Pharmacogenetics-based population pharmacokinetic analysis for dose optimization of ritonavir-boosted atazanavir in Thai adult HIV-infected patients.

2021 
BACKGROUND This population pharmacokinetic-pharmacogenetic study aimed to investigate the optimal dose of RTV-boosted ATV (ATV/RTV) for Thai adult HIV-infected patients. METHODS A total of 1460 concentrations of ATV and RTV from 544 patients receiving an ATV/RTV-based regimen were analyzed. The CYP3A5 6986A>G, ABCB1 3435C>T, ABCB1 2677G>T, SLCO1B1 521T>C and NR1I2 63396C>T were genotyped. A population pharmacokinetic model was performed using a nonlinear mixed-effect model (NONMEM®). Monte Carlo simulations were conducted to compare the percentages of patients achieving the therapeutic range of ATV trough concentrations (Ctrough). RESULTS The apparent oral clearance of ATV (CL/FATV) without RTV was 7.69 L/h with interindividual variability (IIV) of 28.7%. Patients with CYP3A5 6986 GG had a 7.1% lower CL/FATV than those with AA or AG genotype. The CL/FATV decreased by 10.8% for females compared with males.

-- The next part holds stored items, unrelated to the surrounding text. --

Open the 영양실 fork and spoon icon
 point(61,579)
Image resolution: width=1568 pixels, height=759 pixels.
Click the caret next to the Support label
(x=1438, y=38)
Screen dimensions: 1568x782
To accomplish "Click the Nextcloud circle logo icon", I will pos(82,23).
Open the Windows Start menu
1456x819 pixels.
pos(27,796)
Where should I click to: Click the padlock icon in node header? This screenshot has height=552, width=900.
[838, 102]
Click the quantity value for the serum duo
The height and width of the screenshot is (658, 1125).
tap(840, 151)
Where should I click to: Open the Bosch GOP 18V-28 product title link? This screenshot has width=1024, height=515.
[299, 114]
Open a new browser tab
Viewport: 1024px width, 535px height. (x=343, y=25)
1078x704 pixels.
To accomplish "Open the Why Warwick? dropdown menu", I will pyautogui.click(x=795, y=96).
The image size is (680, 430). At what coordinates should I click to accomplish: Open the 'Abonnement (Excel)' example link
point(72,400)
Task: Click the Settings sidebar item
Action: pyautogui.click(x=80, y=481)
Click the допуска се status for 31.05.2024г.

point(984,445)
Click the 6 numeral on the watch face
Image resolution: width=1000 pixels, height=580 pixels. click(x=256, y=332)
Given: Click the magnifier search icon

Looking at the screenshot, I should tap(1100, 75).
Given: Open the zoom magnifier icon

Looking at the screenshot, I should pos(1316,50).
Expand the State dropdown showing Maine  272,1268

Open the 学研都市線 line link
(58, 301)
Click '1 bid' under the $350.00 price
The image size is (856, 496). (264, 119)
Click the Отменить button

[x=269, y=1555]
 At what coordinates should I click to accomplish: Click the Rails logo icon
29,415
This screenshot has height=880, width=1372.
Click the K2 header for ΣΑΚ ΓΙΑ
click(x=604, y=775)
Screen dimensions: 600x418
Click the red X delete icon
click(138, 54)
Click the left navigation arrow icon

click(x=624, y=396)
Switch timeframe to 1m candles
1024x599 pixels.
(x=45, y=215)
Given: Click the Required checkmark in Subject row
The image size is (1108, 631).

Simulation results showed higher percentages (~70%) of patient receiving doses of 200/100 or 200/50 mg achieved the ATV Ctrough of 0.15-0.85 mg/L, while more patients (~40%) receiving a standard dose (300/100 mg) had ATV Ctrough above this target. CONCLUSIONS Both CYP3A5 6986A>G and female decreased CL/FATV in Thai HIV-infected patients. Simulations supported that the reduced dose of ATV/RTV was sufficient to achieve the target concentration for Thai population.